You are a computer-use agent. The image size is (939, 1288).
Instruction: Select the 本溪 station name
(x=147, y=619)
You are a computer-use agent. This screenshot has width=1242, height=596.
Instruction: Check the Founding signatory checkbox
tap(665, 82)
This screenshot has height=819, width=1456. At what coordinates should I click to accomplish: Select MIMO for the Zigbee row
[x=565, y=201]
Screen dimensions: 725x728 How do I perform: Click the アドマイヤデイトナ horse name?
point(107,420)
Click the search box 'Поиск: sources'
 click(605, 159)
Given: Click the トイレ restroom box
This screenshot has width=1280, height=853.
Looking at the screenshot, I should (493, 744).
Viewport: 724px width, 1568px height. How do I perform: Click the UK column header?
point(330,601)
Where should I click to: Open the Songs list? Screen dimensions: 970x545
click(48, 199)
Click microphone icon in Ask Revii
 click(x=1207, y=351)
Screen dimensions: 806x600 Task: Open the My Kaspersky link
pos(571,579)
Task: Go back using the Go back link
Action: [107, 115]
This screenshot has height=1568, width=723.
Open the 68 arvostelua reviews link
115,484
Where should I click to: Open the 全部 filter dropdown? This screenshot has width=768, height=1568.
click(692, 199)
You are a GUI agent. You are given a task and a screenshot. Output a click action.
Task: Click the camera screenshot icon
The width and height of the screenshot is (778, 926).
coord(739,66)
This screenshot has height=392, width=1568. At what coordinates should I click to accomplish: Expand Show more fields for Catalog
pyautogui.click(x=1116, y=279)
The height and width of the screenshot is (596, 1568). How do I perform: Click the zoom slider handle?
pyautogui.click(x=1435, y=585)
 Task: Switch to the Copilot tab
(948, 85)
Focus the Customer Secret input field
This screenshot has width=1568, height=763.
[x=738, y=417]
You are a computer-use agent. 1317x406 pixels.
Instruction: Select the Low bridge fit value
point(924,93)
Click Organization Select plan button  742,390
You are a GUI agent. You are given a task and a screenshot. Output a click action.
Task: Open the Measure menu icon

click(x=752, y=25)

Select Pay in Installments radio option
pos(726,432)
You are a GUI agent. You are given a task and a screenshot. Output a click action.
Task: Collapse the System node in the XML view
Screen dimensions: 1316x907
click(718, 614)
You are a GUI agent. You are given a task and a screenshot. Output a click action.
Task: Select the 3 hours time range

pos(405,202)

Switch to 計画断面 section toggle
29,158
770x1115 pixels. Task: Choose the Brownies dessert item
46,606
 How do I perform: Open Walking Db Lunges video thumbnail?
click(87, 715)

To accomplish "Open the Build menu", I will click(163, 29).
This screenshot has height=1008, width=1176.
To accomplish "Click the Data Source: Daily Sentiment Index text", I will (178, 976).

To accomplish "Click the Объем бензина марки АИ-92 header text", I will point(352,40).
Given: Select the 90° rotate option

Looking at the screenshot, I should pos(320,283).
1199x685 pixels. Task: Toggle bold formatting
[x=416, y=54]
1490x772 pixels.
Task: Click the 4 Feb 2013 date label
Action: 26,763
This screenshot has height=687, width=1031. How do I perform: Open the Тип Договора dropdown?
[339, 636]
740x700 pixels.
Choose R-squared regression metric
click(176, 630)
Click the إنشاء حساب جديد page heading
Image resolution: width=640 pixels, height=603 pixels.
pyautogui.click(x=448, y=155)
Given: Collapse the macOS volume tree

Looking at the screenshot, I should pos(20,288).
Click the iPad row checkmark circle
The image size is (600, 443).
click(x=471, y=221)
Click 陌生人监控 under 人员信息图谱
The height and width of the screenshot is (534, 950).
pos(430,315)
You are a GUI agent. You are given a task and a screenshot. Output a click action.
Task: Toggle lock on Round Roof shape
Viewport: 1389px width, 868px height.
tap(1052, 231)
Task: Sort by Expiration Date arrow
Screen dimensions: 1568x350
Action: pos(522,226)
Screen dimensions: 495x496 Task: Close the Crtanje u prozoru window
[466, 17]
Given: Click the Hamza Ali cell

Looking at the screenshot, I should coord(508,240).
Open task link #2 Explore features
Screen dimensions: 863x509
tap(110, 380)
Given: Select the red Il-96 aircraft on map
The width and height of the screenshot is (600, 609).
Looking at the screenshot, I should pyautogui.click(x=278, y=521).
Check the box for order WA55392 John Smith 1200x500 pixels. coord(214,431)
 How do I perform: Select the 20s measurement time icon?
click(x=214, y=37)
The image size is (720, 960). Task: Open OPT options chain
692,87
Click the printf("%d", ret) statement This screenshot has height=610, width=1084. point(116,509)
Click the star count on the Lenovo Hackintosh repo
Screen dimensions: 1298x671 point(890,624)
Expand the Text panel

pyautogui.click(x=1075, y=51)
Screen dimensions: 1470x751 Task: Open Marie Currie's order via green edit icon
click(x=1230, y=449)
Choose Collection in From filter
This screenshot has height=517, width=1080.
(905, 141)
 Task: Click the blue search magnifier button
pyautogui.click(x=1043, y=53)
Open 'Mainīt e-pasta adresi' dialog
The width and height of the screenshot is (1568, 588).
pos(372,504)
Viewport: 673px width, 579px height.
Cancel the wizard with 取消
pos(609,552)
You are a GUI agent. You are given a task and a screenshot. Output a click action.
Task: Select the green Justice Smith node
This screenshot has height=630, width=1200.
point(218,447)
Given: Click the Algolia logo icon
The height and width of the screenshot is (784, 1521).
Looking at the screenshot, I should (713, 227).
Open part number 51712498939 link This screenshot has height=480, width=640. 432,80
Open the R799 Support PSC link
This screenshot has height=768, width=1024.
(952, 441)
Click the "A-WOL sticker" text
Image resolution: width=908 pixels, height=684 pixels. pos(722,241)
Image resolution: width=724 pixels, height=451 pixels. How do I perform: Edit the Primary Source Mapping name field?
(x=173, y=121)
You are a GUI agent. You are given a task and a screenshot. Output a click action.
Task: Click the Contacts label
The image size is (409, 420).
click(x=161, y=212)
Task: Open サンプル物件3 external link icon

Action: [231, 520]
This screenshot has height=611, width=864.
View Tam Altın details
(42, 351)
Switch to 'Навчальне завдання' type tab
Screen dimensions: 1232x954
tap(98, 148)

◆ **Exercise instructions**:
Would you write the material out again, exactly as given above?

◆ **Written response**:
You are a computer-use agent. The image size is (939, 1288).
Instruction: Select the 本溪 station name
(x=147, y=619)
You are a computer-use agent. This screenshot has width=1242, height=596.
Instruction: Check the Founding signatory checkbox
tap(665, 82)
This screenshot has height=819, width=1456. At what coordinates should I click to accomplish: Select MIMO for the Zigbee row
[x=565, y=201]
Screen dimensions: 725x728 How do I perform: Click the アドマイヤデイトナ horse name?
point(107,420)
Click the search box 'Поиск: sources'
 click(605, 159)
Given: Click the トイレ restroom box
This screenshot has width=1280, height=853.
Looking at the screenshot, I should (493, 744).
Viewport: 724px width, 1568px height. How do I perform: Click the UK column header?
point(330,601)
Where should I click to: Open the Songs list? Screen dimensions: 970x545
click(48, 199)
Click microphone icon in Ask Revii
 click(x=1207, y=351)
Screen dimensions: 806x600 Task: Open the My Kaspersky link
pos(571,579)
Task: Go back using the Go back link
Action: [107, 115]
This screenshot has height=1568, width=723.
Open the 68 arvostelua reviews link
115,484
Where should I click to: Open the 全部 filter dropdown? This screenshot has width=768, height=1568.
click(692, 199)
You are a GUI agent. You are given a task and a screenshot. Output a click action.
Task: Click the camera screenshot icon
The width and height of the screenshot is (778, 926).
coord(739,66)
This screenshot has height=392, width=1568. At what coordinates should I click to accomplish: Expand Show more fields for Catalog
pyautogui.click(x=1116, y=279)
The height and width of the screenshot is (596, 1568). How do I perform: Click the zoom slider handle?
pyautogui.click(x=1435, y=585)
 Task: Switch to the Copilot tab
(948, 85)
Focus the Customer Secret input field
This screenshot has width=1568, height=763.
[x=738, y=417]
You are a computer-use agent. 1317x406 pixels.
Instruction: Select the Low bridge fit value
point(924,93)
Click Organization Select plan button  742,390
You are a GUI agent. You are given a task and a screenshot. Output a click action.
Task: Open the Measure menu icon

click(x=752, y=25)

Select Pay in Installments radio option
pos(726,432)
You are a GUI agent. You are given a task and a screenshot. Output a click action.
Task: Collapse the System node in the XML view
Screen dimensions: 1316x907
click(718, 614)
You are a GUI agent. You are given a task and a screenshot. Output a click action.
Task: Select the 3 hours time range

pos(405,202)

Switch to 計画断面 section toggle
29,158
770x1115 pixels. Task: Choose the Brownies dessert item
46,606
 How do I perform: Open Walking Db Lunges video thumbnail?
click(87, 715)

To accomplish "Open the Build menu", I will click(163, 29).
This screenshot has height=1008, width=1176.
To accomplish "Click the Data Source: Daily Sentiment Index text", I will (178, 976).

To accomplish "Click the Объем бензина марки АИ-92 header text", I will point(352,40).
Given: Select the 90° rotate option

Looking at the screenshot, I should pos(320,283).
1199x685 pixels. Task: Toggle bold formatting
[x=416, y=54]
1490x772 pixels.
Task: Click the 4 Feb 2013 date label
Action: 26,763
This screenshot has height=687, width=1031. How do I perform: Open the Тип Договора dropdown?
[339, 636]
740x700 pixels.
Choose R-squared regression metric
click(176, 630)
Click the إنشاء حساب جديد page heading
Image resolution: width=640 pixels, height=603 pixels.
pyautogui.click(x=448, y=155)
Given: Collapse the macOS volume tree

Looking at the screenshot, I should pos(20,288).
Click the iPad row checkmark circle
The image size is (600, 443).
click(x=471, y=221)
Click 陌生人监控 under 人员信息图谱
The height and width of the screenshot is (534, 950).
pos(430,315)
You are a GUI agent. You are given a task and a screenshot. Output a click action.
Task: Toggle lock on Round Roof shape
Viewport: 1389px width, 868px height.
tap(1052, 231)
Task: Sort by Expiration Date arrow
Screen dimensions: 1568x350
Action: pos(522,226)
Screen dimensions: 495x496 Task: Close the Crtanje u prozoru window
[466, 17]
Given: Click the Hamza Ali cell

Looking at the screenshot, I should coord(508,240).
Open task link #2 Explore features
Screen dimensions: 863x509
tap(110, 380)
Given: Select the red Il-96 aircraft on map
The width and height of the screenshot is (600, 609).
Looking at the screenshot, I should pyautogui.click(x=278, y=521).
Check the box for order WA55392 John Smith 1200x500 pixels. coord(214,431)
 How do I perform: Select the 20s measurement time icon?
click(x=214, y=37)
The image size is (720, 960). Task: Open OPT options chain
692,87
Click the printf("%d", ret) statement This screenshot has height=610, width=1084. point(116,509)
Click the star count on the Lenovo Hackintosh repo
Screen dimensions: 1298x671 point(890,624)
Expand the Text panel

pyautogui.click(x=1075, y=51)
Screen dimensions: 1470x751 Task: Open Marie Currie's order via green edit icon
click(x=1230, y=449)
Choose Collection in From filter
This screenshot has height=517, width=1080.
(905, 141)
 Task: Click the blue search magnifier button
pyautogui.click(x=1043, y=53)
Open 'Mainīt e-pasta adresi' dialog
The width and height of the screenshot is (1568, 588).
pos(372,504)
Viewport: 673px width, 579px height.
Cancel the wizard with 取消
pos(609,552)
You are a GUI agent. You are given a task and a screenshot. Output a click action.
Task: Select the green Justice Smith node
This screenshot has height=630, width=1200.
point(218,447)
Given: Click the Algolia logo icon
The height and width of the screenshot is (784, 1521).
Looking at the screenshot, I should (713, 227).
Open part number 51712498939 link This screenshot has height=480, width=640. 432,80
Open the R799 Support PSC link
This screenshot has height=768, width=1024.
(952, 441)
Click the "A-WOL sticker" text
Image resolution: width=908 pixels, height=684 pixels. pos(722,241)
Image resolution: width=724 pixels, height=451 pixels. How do I perform: Edit the Primary Source Mapping name field?
(x=173, y=121)
You are a GUI agent. You are given a task and a screenshot. Output a click action.
Task: Click the Contacts label
The image size is (409, 420).
click(x=161, y=212)
Task: Open サンプル物件3 external link icon

Action: [231, 520]
This screenshot has height=611, width=864.
View Tam Altın details
(42, 351)
Switch to 'Навчальне завдання' type tab
Screen dimensions: 1232x954
tap(98, 148)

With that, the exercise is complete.